Ćwiczenie 1
Wymień wszystkie informacje, które według wpisu z niedzieli Sylwia uzyskała podczas rozmowy telefonicznej z panią.
Ćwiczenie 2
Przepisz dokładnie fragment wpisu z niedzieli, zaczynając od słów "10 lut 2013" i kończąc na słowach "wspomnienia itp. !".

:: Fragment do przeczytania

10 lut 2013

Niedziela :)

Dziś rano pojechałam z Karoliną, Sylwią i jej dziadkiem, który robił za kierowcę na konie. W szkole umawiałyśmy się wstępnie z panią na jazdy, więc pojechaliśmy. Nie obyło się bez kilku zawracań, bo nie znamy za dobrze drogi, ale jakoś dojechaliśmy. Już będąc na miejscu, zobaczyłyśmy, że nie widać nigdzie pani. Sylwia do niej zadzwoniła, i okazało się, że pani kompletnie o tym zapomniała, nie jest w stanie już przyjechać dziś i, że jej koń kuleje.  No to troche wkurzone i zawiedzione wróciłyśmy. Poszłam do Sylwii przebrać się z bryczesów, i potem jej rodzice podwieźli mnie koło bloku, bo szli jeszcze do biedronki. Po powrocie zjadłam obiadek, przeglądnęłam neta, trochę popisałam na gg, i jakoś tak zleciało. Potem byłam się przejść z Karo. Połaziłyśmy trochę, powydurniałyśmy się, i powspominałyśmy czasy podstawówki, jakieś najlepsze wspólne wspomnienia itp. !

::::
:: Wiersze danych

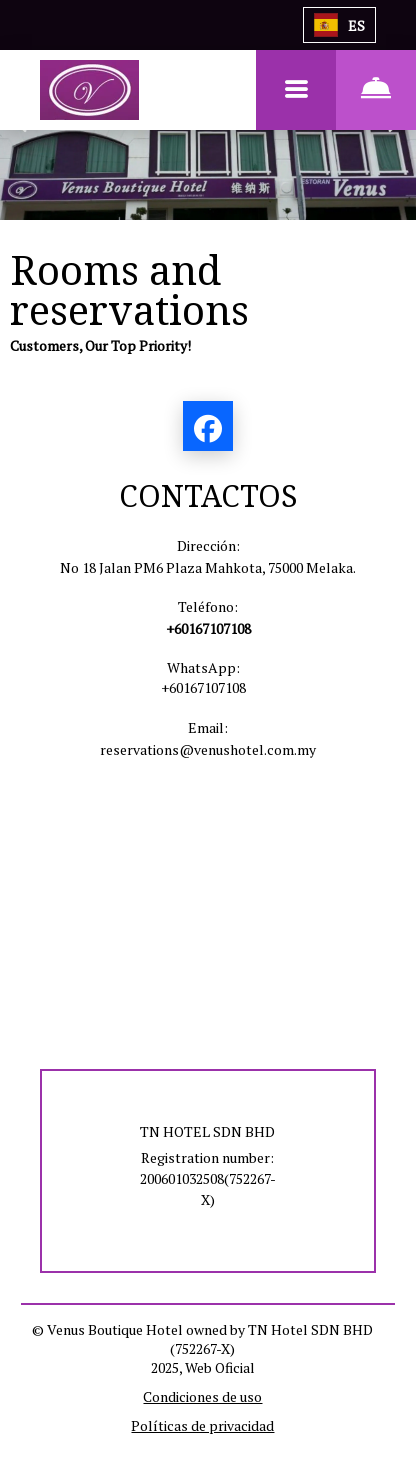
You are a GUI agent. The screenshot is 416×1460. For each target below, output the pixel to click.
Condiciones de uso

::::

Odpowiedź pisemna 1
- Pani kompletnie zapomniała o umówionych jazdach.
- Pani nie jest w stanie już dziś przyjechać.
- Koń pani kuleje.

Odpowiedź pisemna 2
10 lut 2013

Niedziela :)

Dziś rano pojechałam z Karoliną, Sylwią i jej dziadkiem, który robił za kierowcę na konie. W szkole umawiałyśmy się wstępnie z panią na jazdy, więc pojechaliśmy. Nie obyło się bez kilku zawracań, bo nie znamy za dobrze drogi, ale jakoś dojechaliśmy. Już będąc na miejscu, zobaczyłyśmy, że nie widać nigdzie pani. Sylwia do niej zadzwoniła, i okazało się, że pani kompletnie o tym zapomniała, nie jest w stanie już przyjechać dziś i, że jej koń kuleje.  No to troche wkurzone i zawiedzione wróciłyśmy. Poszłam do Sylwii przebrać się z bryczesów, i potem jej rodzice podwieźli mnie koło bloku, bo szli jeszcze do biedronki. Po powrocie zjadłam obiadek, przeglądnęłam neta, trochę popisałam na gg, i jakoś tak zleciało. Potem byłam się przejść z Karo. Połaziłyśmy trochę, powydurniałyśmy się, i powspominałyśmy czasy podstawówki, jakieś najlepsze wspólne wspomnienia itp. !